Venom powder was accurately weighed, transferred into a 2 mL volumetric flask and dissolved with water. The mixture was placed into an ultrasonic bath (32 kHz) for 10 min at 25 °C, and filtered through a 0.22 μm membrane filter as the sample solution prior to HPLC analysis.

The four standard substances were synthesized. The purity and molecular mass of them were checked. Standard solutions were prepared by dissolving 18.20 mg VMS1, 5.50 mg VMS2, 33.00 mg VMS3, and 13.80 mg VMS4, into a 100 mL volumetric flask with acetonitrile aqueous solution to volume, and then filtering.

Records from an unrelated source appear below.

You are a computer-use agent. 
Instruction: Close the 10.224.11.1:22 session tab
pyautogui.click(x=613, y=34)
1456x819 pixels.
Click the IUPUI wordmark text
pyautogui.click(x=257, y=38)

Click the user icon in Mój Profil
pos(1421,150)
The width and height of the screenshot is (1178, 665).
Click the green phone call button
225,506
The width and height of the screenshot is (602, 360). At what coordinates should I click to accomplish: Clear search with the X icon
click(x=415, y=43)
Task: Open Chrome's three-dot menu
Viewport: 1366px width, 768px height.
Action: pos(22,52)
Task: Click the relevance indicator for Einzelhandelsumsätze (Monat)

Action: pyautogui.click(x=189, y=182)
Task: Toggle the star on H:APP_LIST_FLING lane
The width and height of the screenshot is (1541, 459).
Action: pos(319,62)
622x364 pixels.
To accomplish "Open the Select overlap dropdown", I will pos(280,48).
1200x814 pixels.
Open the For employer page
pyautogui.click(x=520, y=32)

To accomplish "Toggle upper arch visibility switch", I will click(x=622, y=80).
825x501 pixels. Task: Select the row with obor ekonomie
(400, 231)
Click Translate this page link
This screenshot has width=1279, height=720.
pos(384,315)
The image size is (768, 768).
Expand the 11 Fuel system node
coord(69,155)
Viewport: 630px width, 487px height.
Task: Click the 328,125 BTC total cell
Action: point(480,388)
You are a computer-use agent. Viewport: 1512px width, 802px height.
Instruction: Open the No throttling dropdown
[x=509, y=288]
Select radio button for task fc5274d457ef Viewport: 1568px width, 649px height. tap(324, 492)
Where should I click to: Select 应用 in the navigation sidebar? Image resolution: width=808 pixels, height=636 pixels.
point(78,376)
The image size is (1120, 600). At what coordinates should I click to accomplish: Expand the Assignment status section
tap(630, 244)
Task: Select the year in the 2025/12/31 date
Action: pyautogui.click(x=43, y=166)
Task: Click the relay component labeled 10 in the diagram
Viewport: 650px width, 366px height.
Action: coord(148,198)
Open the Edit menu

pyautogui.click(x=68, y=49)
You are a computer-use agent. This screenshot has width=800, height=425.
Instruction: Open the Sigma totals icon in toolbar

The four substances in the crude venom were determined by reversed-phase chromatography using the four purified substances as standards. The venom was dissolved in water, and the supernatant was removed after centrifugation. The chromatography was carried out on an Agilent1260 instrument equipped with a diode-array detector. A ZORBAX 300SB-C18 column (4.6 × 250 mm, 5 μm) was eluted at a flow rate of 1 mL/min. The elution was monitored by absorption at 215 nm. A different solvent phase with a non-linear solvent gradient was used for experiments in order to obtain a better separation.

4. Conclusions

An HPLC fingerprint method to evaluate the quality of wasp (Vespa magnifica) venom was established for the first time. The comprehensive fingerprint analytical techniques used in this study included similarity analysis, PCA, and HCA. The contents of major components provided more references for the quality evaluation of the venom, both quantitatively and qualitatively. The fingerprint contained 12 common peaks, and 4 components were identified. 134 batches of wasp venom successfully set up an effective and reliable quality control method to compare the advantages and disadvantages of materials under different growing conditions. Meanwhile, Mastoparan M had the highest content in the analyzed wasp venoms and might be suitable for quality evaluation of wasp venom. All the results indicate that the approach proposed in this study could be a promising and meaningful reference for the quality control of wasp venom. Wasp venom has great development and commercial potential, and our results can provide a theoretical basis for wasp venom resource utilization, quality evaluation, and development of fine varieties.